Nummer 4 hieß im Original schlicht Alphaville, lief bei uns aber unter dem Titel "Lemmy Caution gegen Alpha 60" und ist bereits entsprechend gewürdigt. Bei Nummer 5 scheiden sich die Geister, zumindest bei den Lesern dieser Kolumme: Fassbinders Welt am Draht, ist das noch ein Film? Nummer 6 und 7 sind wohl aus sentimentalen Gründen besetzt: Tron und War Games haben offensichtlich zu viele Leser und auch meine kleine mehr oder weniger künstliche Intelligenz in der Jugend begleitet und manchen auch zu ersten Computerspielereien verführt.

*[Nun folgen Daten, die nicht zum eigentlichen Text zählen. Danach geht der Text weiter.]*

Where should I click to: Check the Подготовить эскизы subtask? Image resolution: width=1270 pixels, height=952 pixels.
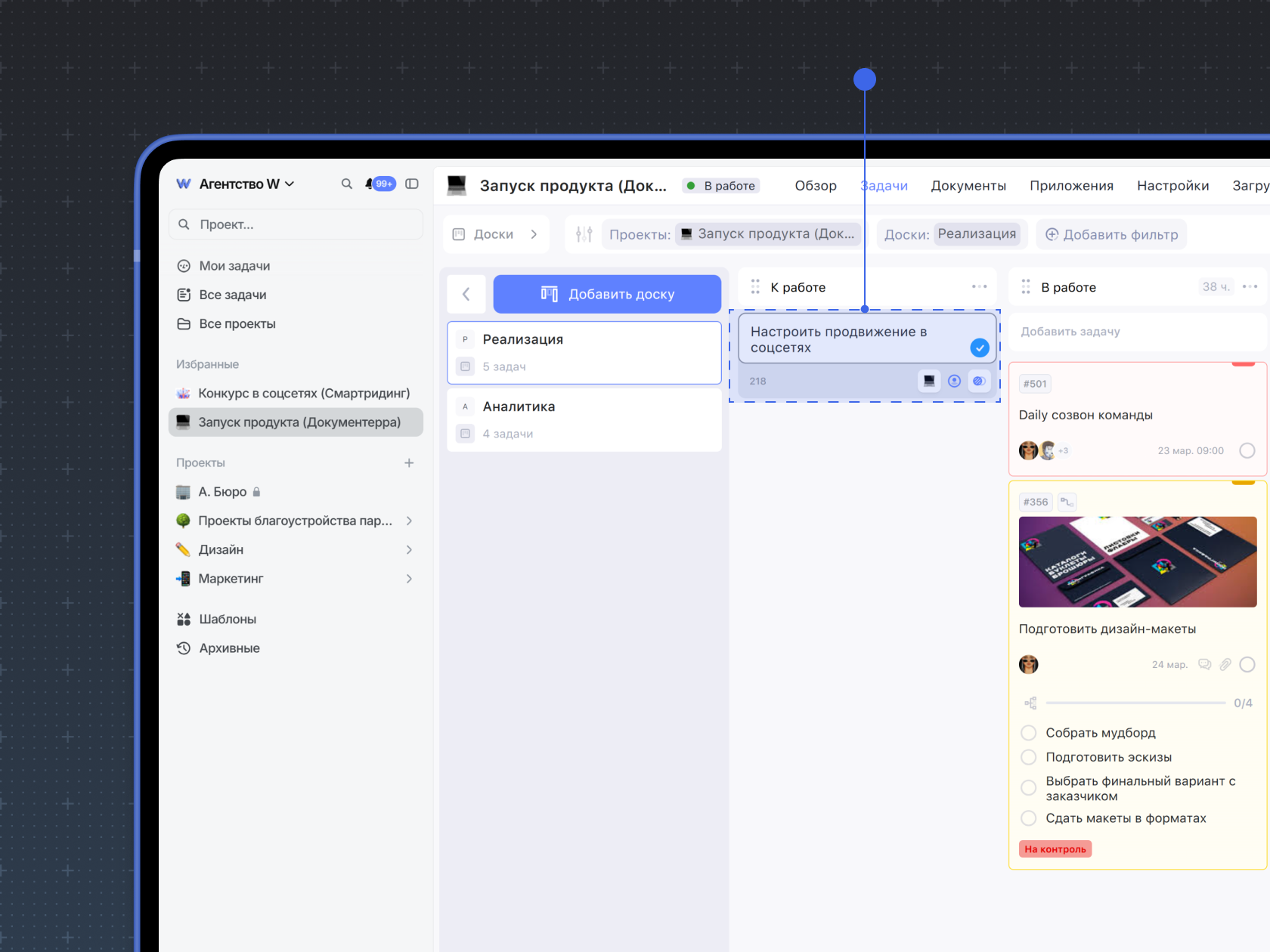tap(1028, 757)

Ach ja, und 23 darf natürlich nicht fehlen, die Mutter aller modernen Verschörungstheorien, wobei Platz 9, Sneakers, ja eigentlich viel spannender ist – und das nicht nur, weil ein Film, in dem Robert Redford, Sidney Poitier, Ben Kingsley, Dan Akroyd und River Phoenix gemeinsam spielen, sowieso nicht ganz schlecht sein kann; zusätzlich gruselt einem hier auch nicht bei der Darstellung, wie sich Hollywood so einen Hacker vorstellt – im Unterschied zu solch einem hanebüchenen Quatsch wie dem (glücklicherweise weitgehend ignorierten) "Das Netz", der doch eh nur gedreht wurde, damit Nerds wegen des Tittenwackelns von Sandra Bullock auch mal Geld für eine Kinokarte ausgeben. Aber schließlich noch Platz 10, passend zur heutigen Zeit des Überwachungs- und Präventionsstaats: THX 1138, ein Film aus einer Zeit, als Georg Lucas noch guter Dinge war und nicht solch pseudomythologisch überladenen Schmonzes wie Star Wars drehte. Eine Ergänzung sei mir persönlich noch gestattet, sozusagen ein Platz 11 außer Konkurrenz: Playtime von Jacques Tati, nicht etwa, weil darin ein Computer eine wichtige Rolle spielte, sondern weil die Absurdität der Ereignisse, die Irrealität, mit der sich Menschen einer scheinbar durchrationalisierten modernen Umgebung unterwerfen (oder an ihr scheitern), auch wie eine gelungene Metapher auf das erscheinen mag, was heute Politiker mit dem Recht auf informationelle Selbstbestimmung so anstellen. Der Präventionsstaat des Herrn Schäuble lässt uns in einer genauso absurd unpersönlichen und sterilen Welt leben wie in Playtime – allerdings mit mehr Konsequenzen für die private Sphäre jedes Einzelnen und für die Gesellschaft, als sich der Modernitätskritiker Tati je vorstellen konnte.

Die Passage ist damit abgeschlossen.